→ Work task
Line by line, retype the data exactly as it is given.

→ Data listing
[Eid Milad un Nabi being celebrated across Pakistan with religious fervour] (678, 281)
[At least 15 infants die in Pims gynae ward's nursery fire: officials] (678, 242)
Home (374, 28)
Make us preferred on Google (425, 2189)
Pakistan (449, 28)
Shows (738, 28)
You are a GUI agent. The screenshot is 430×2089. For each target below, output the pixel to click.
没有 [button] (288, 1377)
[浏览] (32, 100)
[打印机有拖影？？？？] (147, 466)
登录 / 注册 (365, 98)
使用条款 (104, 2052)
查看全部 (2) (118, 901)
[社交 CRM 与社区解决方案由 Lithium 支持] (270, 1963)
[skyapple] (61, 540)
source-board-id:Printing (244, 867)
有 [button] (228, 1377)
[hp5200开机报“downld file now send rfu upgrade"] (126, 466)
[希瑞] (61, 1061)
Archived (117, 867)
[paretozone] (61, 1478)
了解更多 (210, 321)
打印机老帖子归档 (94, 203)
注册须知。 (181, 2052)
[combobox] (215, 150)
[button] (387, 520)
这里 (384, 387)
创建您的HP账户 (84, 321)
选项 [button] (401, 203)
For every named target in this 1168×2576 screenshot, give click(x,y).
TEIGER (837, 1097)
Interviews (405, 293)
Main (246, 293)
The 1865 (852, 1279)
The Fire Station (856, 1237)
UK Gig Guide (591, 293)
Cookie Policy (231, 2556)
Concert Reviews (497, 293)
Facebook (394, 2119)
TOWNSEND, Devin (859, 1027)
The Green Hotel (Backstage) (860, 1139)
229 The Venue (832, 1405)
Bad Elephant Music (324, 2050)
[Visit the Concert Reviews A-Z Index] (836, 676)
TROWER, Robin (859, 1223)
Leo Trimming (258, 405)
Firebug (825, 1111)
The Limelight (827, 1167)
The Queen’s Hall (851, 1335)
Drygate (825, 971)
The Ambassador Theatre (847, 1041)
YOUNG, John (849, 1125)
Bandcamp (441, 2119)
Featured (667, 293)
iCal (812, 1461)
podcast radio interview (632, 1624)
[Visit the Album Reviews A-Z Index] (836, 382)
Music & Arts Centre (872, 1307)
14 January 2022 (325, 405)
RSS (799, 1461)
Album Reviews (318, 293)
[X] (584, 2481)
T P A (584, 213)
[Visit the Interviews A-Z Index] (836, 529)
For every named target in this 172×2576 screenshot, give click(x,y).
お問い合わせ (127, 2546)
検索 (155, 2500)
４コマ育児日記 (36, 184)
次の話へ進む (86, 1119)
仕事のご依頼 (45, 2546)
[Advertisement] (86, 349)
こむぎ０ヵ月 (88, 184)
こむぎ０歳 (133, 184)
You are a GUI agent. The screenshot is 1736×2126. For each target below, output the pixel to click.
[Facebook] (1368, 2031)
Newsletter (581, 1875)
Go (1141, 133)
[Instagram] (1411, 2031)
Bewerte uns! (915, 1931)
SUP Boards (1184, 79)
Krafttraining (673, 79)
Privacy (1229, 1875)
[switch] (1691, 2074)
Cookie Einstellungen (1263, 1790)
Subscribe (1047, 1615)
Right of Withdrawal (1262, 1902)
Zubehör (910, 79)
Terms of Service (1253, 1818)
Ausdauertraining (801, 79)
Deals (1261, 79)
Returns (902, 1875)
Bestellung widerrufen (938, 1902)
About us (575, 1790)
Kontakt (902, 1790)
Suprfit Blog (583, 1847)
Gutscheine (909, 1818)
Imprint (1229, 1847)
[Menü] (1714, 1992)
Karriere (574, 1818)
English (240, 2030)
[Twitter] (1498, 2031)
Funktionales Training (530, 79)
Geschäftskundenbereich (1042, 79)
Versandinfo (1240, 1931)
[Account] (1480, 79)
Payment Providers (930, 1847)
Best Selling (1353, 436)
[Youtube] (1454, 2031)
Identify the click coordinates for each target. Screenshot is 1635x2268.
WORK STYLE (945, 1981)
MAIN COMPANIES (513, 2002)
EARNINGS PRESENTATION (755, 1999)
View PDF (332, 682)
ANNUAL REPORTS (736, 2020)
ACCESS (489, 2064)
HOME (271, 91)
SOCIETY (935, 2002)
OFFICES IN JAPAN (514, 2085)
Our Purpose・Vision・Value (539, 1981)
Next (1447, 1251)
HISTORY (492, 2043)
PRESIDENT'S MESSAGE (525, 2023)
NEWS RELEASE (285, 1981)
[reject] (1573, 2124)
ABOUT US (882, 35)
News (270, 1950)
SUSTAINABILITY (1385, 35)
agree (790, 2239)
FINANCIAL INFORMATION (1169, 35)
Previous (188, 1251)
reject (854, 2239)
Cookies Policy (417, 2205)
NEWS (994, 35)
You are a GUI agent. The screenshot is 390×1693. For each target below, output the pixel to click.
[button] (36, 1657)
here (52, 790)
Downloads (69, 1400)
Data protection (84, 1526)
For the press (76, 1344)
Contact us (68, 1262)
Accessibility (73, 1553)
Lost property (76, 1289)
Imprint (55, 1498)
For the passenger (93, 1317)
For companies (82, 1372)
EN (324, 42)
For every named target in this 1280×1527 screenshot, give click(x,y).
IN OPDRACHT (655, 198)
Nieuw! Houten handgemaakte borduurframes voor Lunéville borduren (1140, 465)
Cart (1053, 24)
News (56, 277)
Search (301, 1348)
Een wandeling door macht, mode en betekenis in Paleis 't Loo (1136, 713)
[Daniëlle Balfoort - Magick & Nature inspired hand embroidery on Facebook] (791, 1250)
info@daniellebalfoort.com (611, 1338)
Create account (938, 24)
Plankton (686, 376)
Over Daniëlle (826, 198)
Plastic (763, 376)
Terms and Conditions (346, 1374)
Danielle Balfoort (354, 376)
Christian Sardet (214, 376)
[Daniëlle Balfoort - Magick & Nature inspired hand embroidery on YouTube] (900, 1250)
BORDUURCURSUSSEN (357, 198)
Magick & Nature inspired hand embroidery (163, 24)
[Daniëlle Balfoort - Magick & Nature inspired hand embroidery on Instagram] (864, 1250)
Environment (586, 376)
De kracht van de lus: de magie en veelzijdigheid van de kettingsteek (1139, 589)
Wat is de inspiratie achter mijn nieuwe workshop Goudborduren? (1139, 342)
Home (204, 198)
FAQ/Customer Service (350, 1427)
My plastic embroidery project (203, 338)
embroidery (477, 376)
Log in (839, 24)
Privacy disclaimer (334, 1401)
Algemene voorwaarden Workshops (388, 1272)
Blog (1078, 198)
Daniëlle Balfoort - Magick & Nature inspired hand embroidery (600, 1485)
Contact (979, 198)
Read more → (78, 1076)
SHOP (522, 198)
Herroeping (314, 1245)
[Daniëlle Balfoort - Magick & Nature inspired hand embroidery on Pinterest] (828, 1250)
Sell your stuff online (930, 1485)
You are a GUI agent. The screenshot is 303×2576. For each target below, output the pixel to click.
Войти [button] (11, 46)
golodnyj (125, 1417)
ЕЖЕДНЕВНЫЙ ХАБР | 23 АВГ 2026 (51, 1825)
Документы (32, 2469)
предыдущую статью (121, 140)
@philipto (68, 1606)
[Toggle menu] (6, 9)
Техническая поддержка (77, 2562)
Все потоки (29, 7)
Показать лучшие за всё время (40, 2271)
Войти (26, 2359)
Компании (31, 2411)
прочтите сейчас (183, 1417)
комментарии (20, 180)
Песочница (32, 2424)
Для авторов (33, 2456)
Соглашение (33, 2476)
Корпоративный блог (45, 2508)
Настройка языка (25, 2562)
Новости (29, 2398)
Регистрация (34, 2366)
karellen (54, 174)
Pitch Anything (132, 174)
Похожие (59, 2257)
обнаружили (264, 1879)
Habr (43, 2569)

→ Solution
[Eid Milad un Nabi being celebrated across Pakistan with religious fervour] (678, 281)
[At least 15 infants die in Pims gynae ward's nursery fire: officials] (678, 242)
Home (374, 28)
Make us preferred on Google (425, 2189)
Pakistan (449, 28)
Shows (738, 28)
You are a GUI agent. The screenshot is 430×2089. For each target below, output the pixel to click.
没有 [button] (288, 1377)
[浏览] (32, 100)
[打印机有拖影？？？？] (147, 466)
登录 / 注册 (365, 98)
使用条款 (104, 2052)
查看全部 (2) (118, 901)
[社交 CRM 与社区解决方案由 Lithium 支持] (270, 1963)
[skyapple] (61, 540)
source-board-id:Printing (244, 867)
有 [button] (228, 1377)
[hp5200开机报“downld file now send rfu upgrade"] (126, 466)
[希瑞] (61, 1061)
Archived (117, 867)
[paretozone] (61, 1478)
了解更多 (210, 321)
打印机老帖子归档 (94, 203)
注册须知。 (181, 2052)
[combobox] (215, 150)
[button] (387, 520)
这里 (384, 387)
创建您的HP账户 (84, 321)
选项 [button] (401, 203)
For every named target in this 1168×2576 screenshot, give click(x,y).
TEIGER (837, 1097)
Interviews (405, 293)
Main (246, 293)
The 1865 (852, 1279)
The Fire Station (856, 1237)
UK Gig Guide (591, 293)
Cookie Policy (231, 2556)
Concert Reviews (497, 293)
Facebook (394, 2119)
TOWNSEND, Devin (859, 1027)
The Green Hotel (Backstage) (860, 1139)
229 The Venue (832, 1405)
Bad Elephant Music (324, 2050)
[Visit the Concert Reviews A-Z Index] (836, 676)
TROWER, Robin (859, 1223)
Leo Trimming (258, 405)
Firebug (825, 1111)
The Limelight (827, 1167)
The Queen’s Hall (851, 1335)
Drygate (825, 971)
The Ambassador Theatre (847, 1041)
YOUNG, John (849, 1125)
Bandcamp (441, 2119)
Featured (667, 293)
iCal (812, 1461)
podcast radio interview (632, 1624)
[Visit the Album Reviews A-Z Index] (836, 382)
Music & Arts Centre (872, 1307)
14 January 2022 (325, 405)
RSS (799, 1461)
Album Reviews (318, 293)
[X] (584, 2481)
T P A (584, 213)
[Visit the Interviews A-Z Index] (836, 529)
For every named target in this 172×2576 screenshot, give click(x,y).
お問い合わせ (127, 2546)
検索 (155, 2500)
４コマ育児日記 (36, 184)
次の話へ進む (86, 1119)
仕事のご依頼 (45, 2546)
[Advertisement] (86, 349)
こむぎ０ヵ月 (88, 184)
こむぎ０歳 (133, 184)
You are a GUI agent. The screenshot is 1736×2126. For each target below, output the pixel to click.
[Facebook] (1368, 2031)
Newsletter (581, 1875)
Go (1141, 133)
[Instagram] (1411, 2031)
Bewerte uns! (915, 1931)
SUP Boards (1184, 79)
Krafttraining (673, 79)
Privacy (1229, 1875)
[switch] (1691, 2074)
Cookie Einstellungen (1263, 1790)
Subscribe (1047, 1615)
Right of Withdrawal (1262, 1902)
Zubehör (910, 79)
Terms of Service (1253, 1818)
Ausdauertraining (801, 79)
Deals (1261, 79)
Returns (902, 1875)
Bestellung widerrufen (938, 1902)
About us (575, 1790)
Kontakt (902, 1790)
Suprfit Blog (583, 1847)
Gutscheine (909, 1818)
Imprint (1229, 1847)
[Menü] (1714, 1992)
Karriere (574, 1818)
English (240, 2030)
[Twitter] (1498, 2031)
Funktionales Training (530, 79)
Geschäftskundenbereich (1042, 79)
Versandinfo (1240, 1931)
[Account] (1480, 79)
Payment Providers (930, 1847)
Best Selling (1353, 436)
[Youtube] (1454, 2031)
Identify the click coordinates for each target. Screenshot is 1635x2268.
WORK STYLE (945, 1981)
MAIN COMPANIES (513, 2002)
EARNINGS PRESENTATION (755, 1999)
View PDF (332, 682)
ANNUAL REPORTS (736, 2020)
ACCESS (489, 2064)
HOME (271, 91)
SOCIETY (935, 2002)
OFFICES IN JAPAN (514, 2085)
Our Purpose・Vision・Value (539, 1981)
Next (1447, 1251)
HISTORY (492, 2043)
PRESIDENT'S MESSAGE (525, 2023)
NEWS RELEASE (285, 1981)
[reject] (1573, 2124)
ABOUT US (882, 35)
News (270, 1950)
SUSTAINABILITY (1385, 35)
agree (790, 2239)
FINANCIAL INFORMATION (1169, 35)
Previous (188, 1251)
reject (854, 2239)
Cookies Policy (417, 2205)
NEWS (994, 35)
You are a GUI agent. The screenshot is 390×1693. For each target below, output the pixel to click.
[button] (36, 1657)
here (52, 790)
Downloads (69, 1400)
Data protection (84, 1526)
For the press (76, 1344)
Contact us (68, 1262)
Accessibility (73, 1553)
Lost property (76, 1289)
Imprint (55, 1498)
For the passenger (93, 1317)
For companies (82, 1372)
EN (324, 42)
For every named target in this 1280×1527 screenshot, give click(x,y).
IN OPDRACHT (655, 198)
Nieuw! Houten handgemaakte borduurframes voor Lunéville borduren (1140, 465)
Cart (1053, 24)
News (56, 277)
Search (301, 1348)
Een wandeling door macht, mode en betekenis in Paleis 't Loo (1136, 713)
[Daniëlle Balfoort - Magick & Nature inspired hand embroidery on Facebook] (791, 1250)
info@daniellebalfoort.com (611, 1338)
Create account (938, 24)
Plankton (686, 376)
Over Daniëlle (826, 198)
Plastic (763, 376)
Terms and Conditions (346, 1374)
Danielle Balfoort (354, 376)
Christian Sardet (214, 376)
[Daniëlle Balfoort - Magick & Nature inspired hand embroidery on YouTube] (900, 1250)
BORDUURCURSUSSEN (357, 198)
Magick & Nature inspired hand embroidery (163, 24)
[Daniëlle Balfoort - Magick & Nature inspired hand embroidery on Instagram] (864, 1250)
Environment (586, 376)
De kracht van de lus: de magie en veelzijdigheid van de kettingsteek (1139, 589)
Wat is de inspiratie achter mijn nieuwe workshop Goudborduren? (1139, 342)
Home (204, 198)
FAQ/Customer Service (350, 1427)
My plastic embroidery project (203, 338)
embroidery (477, 376)
Log in (839, 24)
Privacy disclaimer (334, 1401)
Algemene voorwaarden Workshops (388, 1272)
Blog (1078, 198)
Daniëlle Balfoort - Magick & Nature inspired hand embroidery (600, 1485)
Contact (979, 198)
Read more → (78, 1076)
SHOP (522, 198)
Herroeping (314, 1245)
[Daniëlle Balfoort - Magick & Nature inspired hand embroidery on Pinterest] (828, 1250)
Sell your stuff online (930, 1485)
You are a GUI agent. The screenshot is 303×2576. For each target below, output the pixel to click.
Войти [button] (11, 46)
golodnyj (125, 1417)
ЕЖЕДНЕВНЫЙ ХАБР | 23 АВГ 2026 (51, 1825)
Документы (32, 2469)
предыдущую статью (121, 140)
@philipto (68, 1606)
[Toggle menu] (6, 9)
Техническая поддержка (77, 2562)
Все потоки (29, 7)
Показать лучшие за всё время (40, 2271)
Войти (26, 2359)
Компании (31, 2411)
прочтите сейчас (183, 1417)
комментарии (20, 180)
Песочница (32, 2424)
Для авторов (33, 2456)
Соглашение (33, 2476)
Корпоративный блог (45, 2508)
Настройка языка (25, 2562)
Новости (29, 2398)
Регистрация (34, 2366)
karellen (54, 174)
Pitch Anything (132, 174)
Похожие (59, 2257)
обнаружили (264, 1879)
Habr (43, 2569)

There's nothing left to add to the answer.